Sue asked, “Do you know any constellations?”

“My dad taught me some. There’s Scorpio and the Pleiades.” I pointed, trying to sound confident and knowing, as though childhood memories of a summer’s eve in my father’s lap could help me navigate through the cold darkness we faced.

“We should get going,” I said.

I turned on my headlamp. It glowed for a moment, then faded to a weak yellow. I snapped off the light, trying to stay the loss. In the last second I caught Sue’s gaze, her wide brown eyes growing larger. My body felt impossibly heavy.

The gully ahead remained steep, filled with water-smoothed stone and unseen drop-offs. Wet, slick granite is perilous even in daylight. We sat next to each other, unmoving on our one-foot-wide ledge.

Minutes passed. Sue broke the silence in a soft voice.

“I didn’t feel much of Seth today,” she said. “I thought I would.”

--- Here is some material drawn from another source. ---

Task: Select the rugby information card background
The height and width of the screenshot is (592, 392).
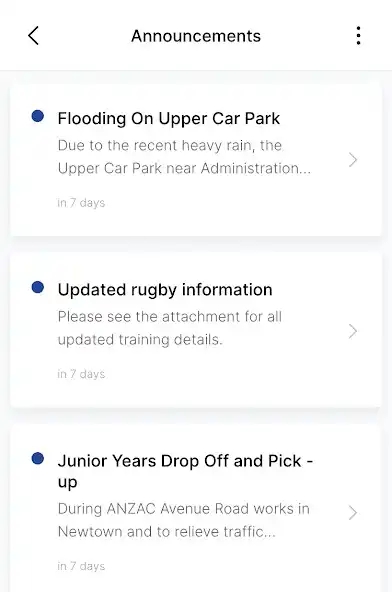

My heart beat faster. I reached out in the dark to find her hand, scarred and roughened by stone, but warm and powerful.

“I’m glad we did it. A week ago, I don’t know. I hated climbing.”

“You and Seth climb a lot alike. You don’t back down,” Sue said, squeezing my hand.

“I can’t believe he’s gone.”

My eyes filled, and I choked on a sob. With chalky hands Sue tried to wipe the tears from my face. My pupils dilated, I could make out her smile and the wet glint of tears behind her windblown hair.

I sniffed.

“I gotta cut this out. We’re already wet enough.”

Sue laughed. “I guess we should go for it.”

“We should.”

A beam of moonlight appeared between thinning clouds and bounced off white granite, creating a pool of faint illumination. Buoyed by the small amount of light, I began my first move onto the slick granite. I turned to see Sue take a step, like me surrendering to the unknown.

***

Where do our souls go when we die? What happens to the memories of youthful friends doing crazy, bold things and getting away with it? Do the images leak into the ground, running like meltwater? Or are they like a lightbulb attached to a dying battery; fading into amber hues, narrowing its spectrum, until a pinprick of light disappears?

***

A few years later, the phone rang again. Sue Nott and her partner Karen McNeill, ages 36 and 37, had disappeared on the Infinite Spur, Mount Foraker, the Alaska Range. What happened remains unknown, and only their footprints were ever found.


Drew Bedford is a Salt Lake area writer, producer, avid first ascensionist and former U.S. Climbing Team member. In 2018, he participated in the the John Long Writing Symposium, an annual writing workshop run by Rock and Ice.